L (numpy array) – The approximation to the inner product <X, L Y>.

pyedgar.galerkin.compute_mfpt(basis, stateA, lag=1, dt=1.0)[source]

Calculates the mean first passage time into state A as a function of each point.

Parameters:
  • basis (list of trajectories) – Basis for the Galerkin expansion. Must be zero in state A.
  • state_A (list of trajectories) – List of trajectories where each element is 1 or 0, corresponding to whether or not the datapoint is in state A.
  • lag (int, optional) – Number of timepoints in the future to use for the finite difference in the discrete-time generator.

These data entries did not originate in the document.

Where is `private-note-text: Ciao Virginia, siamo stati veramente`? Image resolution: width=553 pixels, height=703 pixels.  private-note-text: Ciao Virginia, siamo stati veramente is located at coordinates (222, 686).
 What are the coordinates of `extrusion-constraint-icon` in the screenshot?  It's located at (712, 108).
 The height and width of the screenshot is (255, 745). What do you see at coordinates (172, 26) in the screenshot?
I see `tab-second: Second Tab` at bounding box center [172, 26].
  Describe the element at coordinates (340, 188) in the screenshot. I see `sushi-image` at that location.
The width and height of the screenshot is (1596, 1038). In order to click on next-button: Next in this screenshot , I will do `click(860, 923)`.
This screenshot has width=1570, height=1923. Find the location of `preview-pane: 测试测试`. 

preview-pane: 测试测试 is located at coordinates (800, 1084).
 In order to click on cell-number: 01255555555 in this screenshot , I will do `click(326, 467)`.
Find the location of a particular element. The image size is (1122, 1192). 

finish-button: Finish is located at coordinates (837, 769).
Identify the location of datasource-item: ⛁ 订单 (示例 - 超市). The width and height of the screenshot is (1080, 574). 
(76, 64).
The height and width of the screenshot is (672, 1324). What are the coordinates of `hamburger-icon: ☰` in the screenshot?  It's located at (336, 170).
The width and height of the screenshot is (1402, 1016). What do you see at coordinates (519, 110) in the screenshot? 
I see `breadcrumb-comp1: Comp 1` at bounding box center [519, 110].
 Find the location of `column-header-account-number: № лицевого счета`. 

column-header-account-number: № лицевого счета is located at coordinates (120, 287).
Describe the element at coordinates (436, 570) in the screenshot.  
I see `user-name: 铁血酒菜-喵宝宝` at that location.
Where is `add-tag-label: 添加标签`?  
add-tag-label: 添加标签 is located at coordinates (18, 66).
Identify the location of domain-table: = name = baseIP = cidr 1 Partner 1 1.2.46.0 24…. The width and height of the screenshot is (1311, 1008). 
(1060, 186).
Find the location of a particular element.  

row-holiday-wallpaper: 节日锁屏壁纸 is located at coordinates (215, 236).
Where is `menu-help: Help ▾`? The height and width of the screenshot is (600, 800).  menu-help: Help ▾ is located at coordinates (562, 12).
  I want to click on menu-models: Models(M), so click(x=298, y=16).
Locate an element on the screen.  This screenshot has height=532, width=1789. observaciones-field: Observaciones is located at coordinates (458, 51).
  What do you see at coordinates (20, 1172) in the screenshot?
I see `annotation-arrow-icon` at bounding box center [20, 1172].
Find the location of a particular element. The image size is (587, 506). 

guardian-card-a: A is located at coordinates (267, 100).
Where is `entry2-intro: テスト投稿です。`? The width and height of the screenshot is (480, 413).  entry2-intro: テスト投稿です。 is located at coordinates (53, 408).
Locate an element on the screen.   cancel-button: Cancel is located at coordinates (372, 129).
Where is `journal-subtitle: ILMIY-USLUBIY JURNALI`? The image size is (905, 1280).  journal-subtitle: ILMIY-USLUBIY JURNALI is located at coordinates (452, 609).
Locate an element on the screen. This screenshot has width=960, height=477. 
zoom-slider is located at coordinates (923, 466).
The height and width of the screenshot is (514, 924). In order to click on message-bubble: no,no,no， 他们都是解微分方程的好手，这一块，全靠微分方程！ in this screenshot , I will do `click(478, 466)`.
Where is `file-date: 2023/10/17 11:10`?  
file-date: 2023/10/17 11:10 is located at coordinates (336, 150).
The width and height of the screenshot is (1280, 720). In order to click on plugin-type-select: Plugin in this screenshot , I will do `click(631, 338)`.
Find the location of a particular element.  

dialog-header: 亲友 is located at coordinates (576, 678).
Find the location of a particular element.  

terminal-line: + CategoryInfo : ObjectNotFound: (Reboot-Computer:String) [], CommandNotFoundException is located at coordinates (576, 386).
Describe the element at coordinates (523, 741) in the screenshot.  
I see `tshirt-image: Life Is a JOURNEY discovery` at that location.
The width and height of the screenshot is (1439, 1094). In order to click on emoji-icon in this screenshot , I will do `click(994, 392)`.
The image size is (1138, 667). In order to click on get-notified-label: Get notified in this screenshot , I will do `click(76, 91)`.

If not provided, uses value in the generator.
  • timestep (scalar, optional) – Time between timepoints in the trajectory data.
Returns:

mfpt (list of trajectories) – List of trajectories containing the values of the mean first passage time at each timepoint.

pyedgar.galerkin.compute_stiffness_mat(Xs, Ys=None, lag=1, com=None)[source]

Computes the stiffness matrix between two sets of observables.

Parameters:
  • Xs (list of trajectories) – List of trajectories for the first set of observables.
  • Ys (list of trajectories, optional) – List of trajectories for the second set of observables. If None, set to be X.
  • lag (int, optional) – Lag to use in the correlation matrix. Default is one step. This is required as the stiffness is only evaluated over the initial points.
  • com (list of trajectories) – Values of the change of measure against which to compute the average
Returns:

S (numpy array) – The time-lagged stiffness matrix between X and Y.